(Selected excerpt)
Beijing relaxed PCR test requirements
Beijing, joining other cities, announced to lift the requirement for negative PCR test results when entering public venues or taking public transport.
Australia’s central bank, the RBA says inflation will continue to cause more pain, validating its hiking path
Australia’s central bank, the RBA increased the cash rate by 25bps in the eighth consecutive rate hike, taking the cash rate from 2.85% to 3.1% as expected. However, the RBA toed the line staying on a dovish path, saying the full effects of rates hikes since May have not been felt yet by the economy, while also declaring employment growth had slowed. As such the RBA said its path to achieving a soft landing is narrow, meaning it might be hard to avoid a recession. This also follows news out of Australia today that its current account fell into a deficit for the first time since 2019. The RBA warned it sees inflation increasing over the months ahead, particularly in wages. It conceded inflation is damaging the economy and making life more difficult for people, which traders took as an indication the bank won't pause rate hikes any time soon.
China’s Xi is visiting Saudi Arabia from Dec 7 to 9
China President Xi Jinping is expected to fly to Saudi Arabia on Dec 7 to attend a China-Arab summit on Friday.

(Records provided)
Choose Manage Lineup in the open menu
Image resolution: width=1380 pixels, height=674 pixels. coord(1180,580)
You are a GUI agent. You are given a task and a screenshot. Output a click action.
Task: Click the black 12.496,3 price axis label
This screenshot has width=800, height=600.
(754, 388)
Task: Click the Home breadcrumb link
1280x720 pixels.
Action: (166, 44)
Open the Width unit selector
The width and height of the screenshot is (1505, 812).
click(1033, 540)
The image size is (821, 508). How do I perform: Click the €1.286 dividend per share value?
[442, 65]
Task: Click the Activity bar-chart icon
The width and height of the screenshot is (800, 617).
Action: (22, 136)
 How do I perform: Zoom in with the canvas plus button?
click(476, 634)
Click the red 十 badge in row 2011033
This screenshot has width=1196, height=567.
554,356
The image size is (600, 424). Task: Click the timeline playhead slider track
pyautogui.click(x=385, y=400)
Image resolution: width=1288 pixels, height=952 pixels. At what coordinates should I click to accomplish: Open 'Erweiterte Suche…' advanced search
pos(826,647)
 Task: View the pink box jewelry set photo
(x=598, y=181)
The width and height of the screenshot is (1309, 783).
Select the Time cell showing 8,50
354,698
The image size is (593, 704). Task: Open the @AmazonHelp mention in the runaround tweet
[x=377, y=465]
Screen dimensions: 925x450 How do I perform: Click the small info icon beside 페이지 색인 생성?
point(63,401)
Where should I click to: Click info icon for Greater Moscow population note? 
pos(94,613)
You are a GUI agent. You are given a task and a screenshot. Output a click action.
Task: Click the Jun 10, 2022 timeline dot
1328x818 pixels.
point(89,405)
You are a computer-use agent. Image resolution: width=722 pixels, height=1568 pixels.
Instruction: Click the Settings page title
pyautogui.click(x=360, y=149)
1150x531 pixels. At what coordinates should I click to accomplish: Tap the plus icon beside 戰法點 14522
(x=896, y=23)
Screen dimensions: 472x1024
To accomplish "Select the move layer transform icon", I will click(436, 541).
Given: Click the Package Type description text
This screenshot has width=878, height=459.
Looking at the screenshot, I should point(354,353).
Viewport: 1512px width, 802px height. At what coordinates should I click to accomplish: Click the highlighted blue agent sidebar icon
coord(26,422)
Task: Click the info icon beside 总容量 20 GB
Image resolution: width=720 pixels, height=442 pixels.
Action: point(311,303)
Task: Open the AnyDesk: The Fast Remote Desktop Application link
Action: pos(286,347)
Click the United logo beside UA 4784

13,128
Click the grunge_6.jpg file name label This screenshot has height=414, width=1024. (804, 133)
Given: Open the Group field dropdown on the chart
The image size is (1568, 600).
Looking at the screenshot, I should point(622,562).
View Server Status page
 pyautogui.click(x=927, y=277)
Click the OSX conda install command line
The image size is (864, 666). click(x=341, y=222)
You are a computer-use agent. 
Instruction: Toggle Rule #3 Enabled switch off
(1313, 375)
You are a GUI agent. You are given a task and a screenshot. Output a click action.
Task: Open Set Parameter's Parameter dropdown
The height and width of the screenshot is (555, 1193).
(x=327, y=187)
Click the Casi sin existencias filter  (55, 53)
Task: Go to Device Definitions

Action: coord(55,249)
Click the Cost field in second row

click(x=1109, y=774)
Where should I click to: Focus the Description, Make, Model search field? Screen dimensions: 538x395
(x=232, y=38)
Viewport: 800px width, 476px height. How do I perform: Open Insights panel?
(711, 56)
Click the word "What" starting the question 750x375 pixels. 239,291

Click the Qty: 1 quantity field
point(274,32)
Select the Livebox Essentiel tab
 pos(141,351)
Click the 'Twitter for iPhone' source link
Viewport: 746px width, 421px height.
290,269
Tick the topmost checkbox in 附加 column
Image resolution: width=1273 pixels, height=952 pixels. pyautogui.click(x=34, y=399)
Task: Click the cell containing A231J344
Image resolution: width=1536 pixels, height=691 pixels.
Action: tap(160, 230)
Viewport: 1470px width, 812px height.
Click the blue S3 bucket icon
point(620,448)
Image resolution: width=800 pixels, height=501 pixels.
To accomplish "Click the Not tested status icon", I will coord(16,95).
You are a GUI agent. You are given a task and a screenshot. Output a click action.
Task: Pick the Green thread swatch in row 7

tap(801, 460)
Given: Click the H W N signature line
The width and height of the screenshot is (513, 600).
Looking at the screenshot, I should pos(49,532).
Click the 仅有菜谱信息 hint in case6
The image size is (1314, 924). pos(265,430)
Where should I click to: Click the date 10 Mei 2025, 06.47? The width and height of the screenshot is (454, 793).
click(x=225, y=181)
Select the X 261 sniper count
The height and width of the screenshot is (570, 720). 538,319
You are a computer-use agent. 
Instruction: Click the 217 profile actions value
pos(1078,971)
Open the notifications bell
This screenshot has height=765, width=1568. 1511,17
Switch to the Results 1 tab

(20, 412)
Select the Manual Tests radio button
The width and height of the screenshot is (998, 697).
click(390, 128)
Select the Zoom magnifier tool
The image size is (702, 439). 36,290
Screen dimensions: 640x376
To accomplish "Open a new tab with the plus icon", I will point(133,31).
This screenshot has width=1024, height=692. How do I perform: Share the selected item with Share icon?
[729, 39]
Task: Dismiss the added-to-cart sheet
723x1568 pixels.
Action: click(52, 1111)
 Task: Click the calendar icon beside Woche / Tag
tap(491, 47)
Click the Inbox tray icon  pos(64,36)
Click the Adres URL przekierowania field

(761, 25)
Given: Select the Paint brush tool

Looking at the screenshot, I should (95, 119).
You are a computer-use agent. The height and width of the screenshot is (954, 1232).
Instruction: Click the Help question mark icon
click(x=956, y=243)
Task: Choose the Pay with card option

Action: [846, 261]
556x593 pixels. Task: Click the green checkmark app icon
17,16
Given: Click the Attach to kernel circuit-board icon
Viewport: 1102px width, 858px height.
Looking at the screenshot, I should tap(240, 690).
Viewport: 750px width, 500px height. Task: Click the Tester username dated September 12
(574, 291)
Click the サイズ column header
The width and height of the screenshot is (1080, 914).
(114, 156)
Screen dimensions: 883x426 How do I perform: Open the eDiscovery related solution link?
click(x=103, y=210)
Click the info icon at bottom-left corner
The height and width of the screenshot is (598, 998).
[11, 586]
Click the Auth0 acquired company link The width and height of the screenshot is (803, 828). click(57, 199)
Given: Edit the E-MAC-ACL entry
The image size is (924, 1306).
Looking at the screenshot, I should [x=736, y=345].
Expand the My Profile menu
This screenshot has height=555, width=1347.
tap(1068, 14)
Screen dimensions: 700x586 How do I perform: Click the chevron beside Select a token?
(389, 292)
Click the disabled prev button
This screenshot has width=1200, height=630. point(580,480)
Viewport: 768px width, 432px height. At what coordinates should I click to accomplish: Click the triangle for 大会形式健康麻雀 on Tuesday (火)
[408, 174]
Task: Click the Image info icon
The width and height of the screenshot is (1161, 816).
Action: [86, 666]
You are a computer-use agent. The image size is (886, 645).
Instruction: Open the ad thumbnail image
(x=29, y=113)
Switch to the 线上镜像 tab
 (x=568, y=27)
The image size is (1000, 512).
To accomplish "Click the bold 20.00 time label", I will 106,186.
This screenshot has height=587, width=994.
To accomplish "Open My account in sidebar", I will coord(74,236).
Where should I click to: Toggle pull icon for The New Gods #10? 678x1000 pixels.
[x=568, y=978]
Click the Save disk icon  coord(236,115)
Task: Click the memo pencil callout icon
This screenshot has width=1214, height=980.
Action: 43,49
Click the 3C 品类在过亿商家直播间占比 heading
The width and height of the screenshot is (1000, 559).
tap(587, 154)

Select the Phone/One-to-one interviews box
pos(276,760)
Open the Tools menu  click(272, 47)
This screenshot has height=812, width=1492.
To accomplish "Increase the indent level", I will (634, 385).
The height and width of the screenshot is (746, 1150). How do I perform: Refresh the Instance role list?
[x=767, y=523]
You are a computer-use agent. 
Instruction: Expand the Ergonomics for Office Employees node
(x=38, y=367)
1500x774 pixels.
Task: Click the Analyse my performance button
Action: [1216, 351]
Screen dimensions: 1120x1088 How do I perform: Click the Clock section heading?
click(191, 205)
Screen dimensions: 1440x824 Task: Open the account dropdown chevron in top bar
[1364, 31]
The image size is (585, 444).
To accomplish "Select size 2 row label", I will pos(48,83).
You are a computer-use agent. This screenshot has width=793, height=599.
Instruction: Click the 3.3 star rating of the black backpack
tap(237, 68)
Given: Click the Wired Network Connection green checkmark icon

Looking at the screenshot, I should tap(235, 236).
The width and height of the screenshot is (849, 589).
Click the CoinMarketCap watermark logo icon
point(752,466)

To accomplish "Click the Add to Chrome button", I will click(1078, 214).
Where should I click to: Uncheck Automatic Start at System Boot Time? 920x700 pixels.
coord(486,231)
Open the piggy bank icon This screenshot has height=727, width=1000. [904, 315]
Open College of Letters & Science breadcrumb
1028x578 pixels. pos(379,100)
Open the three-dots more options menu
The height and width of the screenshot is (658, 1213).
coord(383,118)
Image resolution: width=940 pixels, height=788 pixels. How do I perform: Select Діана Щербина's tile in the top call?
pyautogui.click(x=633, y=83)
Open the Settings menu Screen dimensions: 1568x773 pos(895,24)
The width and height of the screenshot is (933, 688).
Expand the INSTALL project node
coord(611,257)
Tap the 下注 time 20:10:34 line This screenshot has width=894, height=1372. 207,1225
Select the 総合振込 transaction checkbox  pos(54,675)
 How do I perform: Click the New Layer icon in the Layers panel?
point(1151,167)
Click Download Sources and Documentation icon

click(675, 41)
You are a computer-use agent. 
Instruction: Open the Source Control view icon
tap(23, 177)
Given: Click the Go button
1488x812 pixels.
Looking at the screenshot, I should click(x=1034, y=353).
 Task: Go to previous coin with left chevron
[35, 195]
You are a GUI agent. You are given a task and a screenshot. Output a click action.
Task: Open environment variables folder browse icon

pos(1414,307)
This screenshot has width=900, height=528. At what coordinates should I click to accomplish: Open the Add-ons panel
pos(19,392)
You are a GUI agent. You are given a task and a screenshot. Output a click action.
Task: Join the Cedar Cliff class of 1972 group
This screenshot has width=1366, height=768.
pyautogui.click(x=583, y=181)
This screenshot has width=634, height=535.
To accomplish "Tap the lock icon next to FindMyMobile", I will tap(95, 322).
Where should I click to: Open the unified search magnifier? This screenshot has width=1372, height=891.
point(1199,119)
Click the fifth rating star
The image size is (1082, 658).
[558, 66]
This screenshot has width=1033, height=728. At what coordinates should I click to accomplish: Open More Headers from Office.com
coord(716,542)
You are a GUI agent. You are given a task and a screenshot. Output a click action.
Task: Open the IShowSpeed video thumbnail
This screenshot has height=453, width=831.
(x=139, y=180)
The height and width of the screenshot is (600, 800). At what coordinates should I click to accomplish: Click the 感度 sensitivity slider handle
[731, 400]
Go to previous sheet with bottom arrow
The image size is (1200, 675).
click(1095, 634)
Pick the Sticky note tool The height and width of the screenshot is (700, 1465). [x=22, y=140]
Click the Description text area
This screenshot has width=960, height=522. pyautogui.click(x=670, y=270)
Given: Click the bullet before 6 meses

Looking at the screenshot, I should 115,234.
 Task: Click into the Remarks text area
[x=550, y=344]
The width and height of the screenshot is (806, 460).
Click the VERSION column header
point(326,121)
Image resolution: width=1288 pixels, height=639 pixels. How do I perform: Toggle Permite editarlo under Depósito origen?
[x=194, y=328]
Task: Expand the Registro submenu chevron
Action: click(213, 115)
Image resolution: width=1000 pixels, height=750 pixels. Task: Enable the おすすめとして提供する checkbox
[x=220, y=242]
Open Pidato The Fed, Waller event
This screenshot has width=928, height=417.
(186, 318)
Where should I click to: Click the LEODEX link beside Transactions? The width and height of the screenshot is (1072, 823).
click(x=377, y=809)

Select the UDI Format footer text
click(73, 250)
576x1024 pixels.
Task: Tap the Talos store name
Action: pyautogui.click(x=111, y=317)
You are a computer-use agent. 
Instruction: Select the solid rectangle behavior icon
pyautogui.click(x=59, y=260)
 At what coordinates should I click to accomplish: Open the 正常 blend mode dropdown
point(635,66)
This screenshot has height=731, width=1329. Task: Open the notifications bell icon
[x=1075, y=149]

(What to do) Reproduce verbatim the portion of the news briefs from "Beijing relaxed PCR" up to and including "taking public transport.".

(Your response)
Beijing relaxed PCR test requirements
Beijing, joining other cities, announced to lift the requirement for negative PCR test results when entering public venues or taking public transport.